With back to school having calmed down and business pretty much back at its normal levels, this is about the time of year when the extra help we hired to help with the back to school rush starts wearing out their welcome. One guy in particular - we'll call him Joe Schmo - got on our nerves real quick. This is but one example.
It was the middle of the lunchtime rush when I was called to the front to help ring people up. When I got there, I saw that there was a line of five or six people waiting. Standing beside the line - not IN it - was Joe, holding a bag of beef jerky about five feet away. I assumed he was just waiting for the line to die down, as the general rule in retail is that customers get rung up before employees (unless the employee isn't working that day, in which case they wait in line like everyone else). Whatever the case, I called for next customer in line and walked around to my side of the register.

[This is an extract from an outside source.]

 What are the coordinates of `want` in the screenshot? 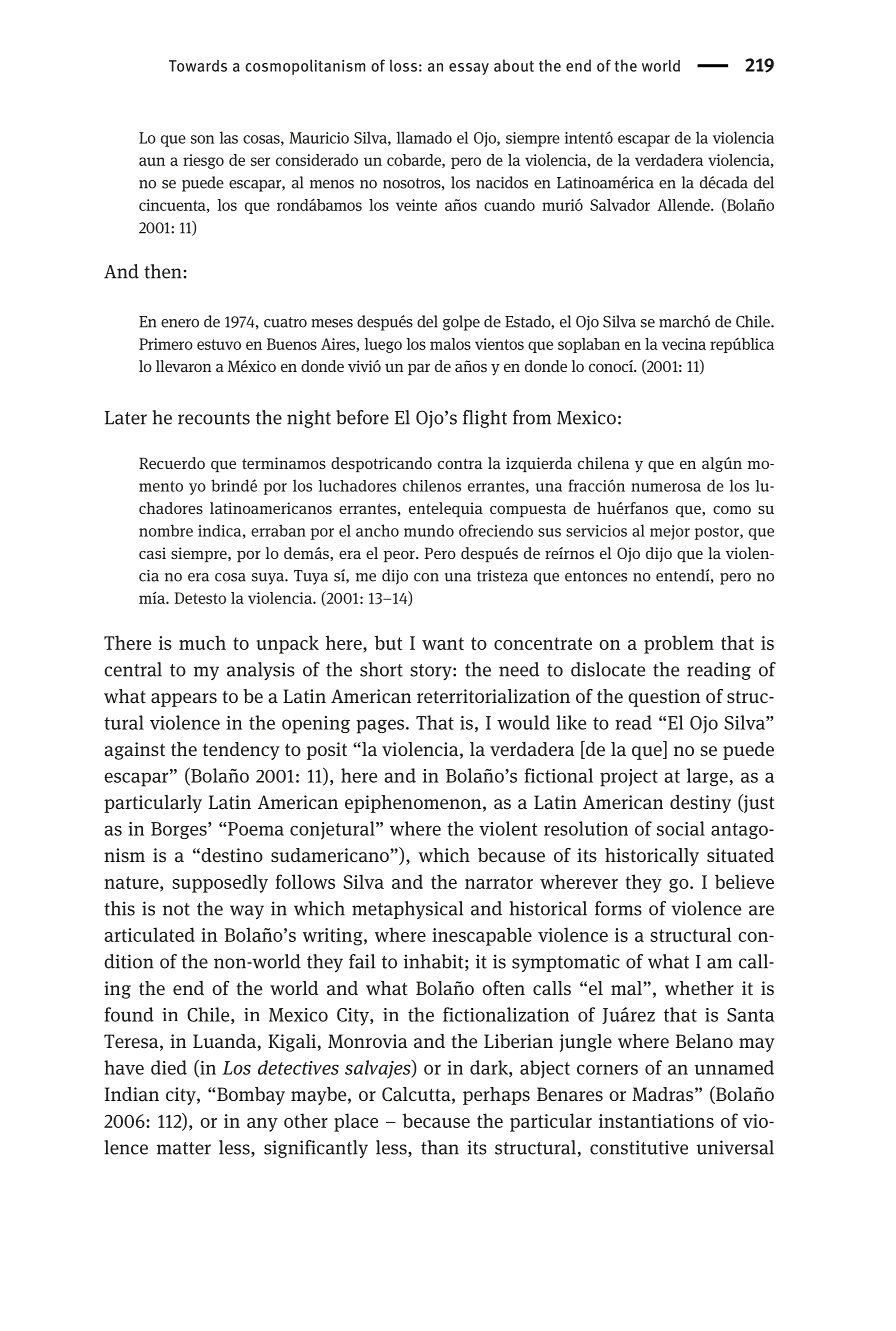 It's located at (443, 643).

Joe runs over and drops the snack on the counter. Not only did he think he was going to make all the customers wait, he also seemed to think he was going to cut into a line he hadn't even been a part of. "Customers come first," I told him as the woman who had been next in line crowded in behind him. I pushed the beef jerky back toward him and motioned for the woman to come forward.
But Joe doesn't move. "I just want this," he says, pushing the bag back at me.
"You're not understanding me," I said, shaking my head. "All these people have been waiting and you weren't even in line. Customers come before employees. I'll gladly ring you up once these people are taken care of."
He stands there with this bewildered look on his face. "Technically, I am a customer."
"No, you're not. You're an employee. You can wait until the line dies down." Which usually doesn't take too long.
Finally, he shuffles aside with an assortment of grunts and complaints muttered under his breath that he seems to think I can't hear. The woman who'd been next starts giving me her items to check out, and as I'm bagging them, Joe walks around to the other side and gets in line behind her. Remember, there were another four or five people waiting in the big line that had been there when I walked up.
I didn't want to argue in front of the customer though, so I stayed quiet, checked her out, bagged her stuff, and sent her on her way. Joe comes up again and drops the bag on the counter. "You're not getting it, are you?" I asked. "Customers come before employees."
"I just want this," he says again.
"You have to wait until the line dies down!"
"It'll take two seconds."
He wouldn't move. He wouldn't step aside and let customers go first. He was being an impatient... well, customer.
Clenching my fists, I finally let him buy the stupid jerky only because I was well aware that the time I wasted arguing with him could've been saved if I'd just rung him up in the first place. I got dirty looks from the customers who had been waiting through all this, of course, but to stand there and continue arguing with him would've forced them to wait even longer.
It's ok, though, because Joe Schmoe has since been let go.
Shopping tip of the day for 9/22/09: We're fully aware that the phrase, "Any other store would let me return this!" is a total crock. We're humans too, and we shop too. I've never been to a store with as liberal a return policy as so many of you seem to think exists. We're not a rental outlet where you can pay for something, use it for a few years, and then return it - without receipt and package, of course - for a full refund.